En fait nous étions devant un déficit évident de formation qui ne pouvait se combler qu’avec le temps.

 

Pour pallier cette situation chaque région aurait dû mettre en œuvre ce que j’appelle une « proposition de vente ». C’est-à-dire réunir sur un temps court, un jour ou un week-end, les responsables en activité pour leur présenter verbalement ces propositions nouvelles et répondre à leurs questions, à leurs craintes, à leurs interrogations. Ce qui a pu être publié dans les revues était bien, mais insuffisant

 

Et puis, à l’époque, nous n’étions pas les seuls à innover, même si ce n’était pas avec des motivations semblables. Certains de nos responsables étaient tentés de copier, avec plus ou moins de succès, la méthode « Raider » des Scouts de France.
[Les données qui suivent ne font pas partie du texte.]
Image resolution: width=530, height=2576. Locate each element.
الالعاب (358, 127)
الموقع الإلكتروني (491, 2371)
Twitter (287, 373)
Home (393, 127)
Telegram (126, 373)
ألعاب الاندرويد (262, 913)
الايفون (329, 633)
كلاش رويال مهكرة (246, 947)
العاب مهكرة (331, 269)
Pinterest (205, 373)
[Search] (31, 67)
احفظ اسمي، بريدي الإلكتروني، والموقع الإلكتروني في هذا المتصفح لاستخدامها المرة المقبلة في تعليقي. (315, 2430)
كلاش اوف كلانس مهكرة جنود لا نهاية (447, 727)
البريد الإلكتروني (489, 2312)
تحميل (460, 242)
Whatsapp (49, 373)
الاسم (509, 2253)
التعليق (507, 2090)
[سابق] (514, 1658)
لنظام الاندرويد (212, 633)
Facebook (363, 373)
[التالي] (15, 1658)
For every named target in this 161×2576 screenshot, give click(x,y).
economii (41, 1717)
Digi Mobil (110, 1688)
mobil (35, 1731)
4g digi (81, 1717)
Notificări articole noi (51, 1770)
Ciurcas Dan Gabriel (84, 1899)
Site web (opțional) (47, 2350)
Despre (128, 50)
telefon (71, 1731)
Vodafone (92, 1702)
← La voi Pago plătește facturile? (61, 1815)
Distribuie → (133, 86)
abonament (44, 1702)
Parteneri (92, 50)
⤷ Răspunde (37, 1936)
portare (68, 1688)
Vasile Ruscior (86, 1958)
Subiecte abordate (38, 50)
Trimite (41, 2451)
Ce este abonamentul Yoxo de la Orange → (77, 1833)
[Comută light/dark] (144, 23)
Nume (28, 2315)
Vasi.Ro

Méthode à mon avis tout sauf démocratique, mais il ne m’appartient pas d’en juger.

 

Enfin il ne faut pas négliger la résistance naturelle au changement qui se manifeste, quel que soit le domaine, devant tout projet de réforme.

 

 

 

 

CONCLUSION ( Essai de… ! )

 

 

 

 

Pour ce que j’ai connu en région parisienne, nous n’avons pas d’idée précise, du moins moi, sur la manière dont s’est déroulée globalement la « transition démocratique ».

 

Certainement très rapidement et dans des conditions optimales d’application des méthodes nouvelles pour les unités encadrées par des responsables très compétents et bien formés. (Cappy branche verte)

 

Plus lentement pour la majorité des unités, au rythme du renouvellement des cadres et de leur passage en camp école.

 

Ceci étant, je pense qu’il faut être lucide sur la réalité du Mouvement. Si nous avions des « unités idéales » estampillées « Esprit et Méthode », avec des responsables au top, celles-ci n’étaient pas les plus nombreuses, du moins à la branche E/E en Région parisienne.

 

Plus fréquentes étaient sans doute les unités qui pratiquaient un scoutisme moins évolué, moins exigeant peut-être, avec des responsables parfois un peu « légers », mais qui n’en offraient pas moins à nos garçons (et, après le choix de la coéducation, nos filles) la possibilité d’épanouir leurs qualités dans une société démocratique et les moyens de devenir des citoyens utiles, selon le vœu du Fondateur.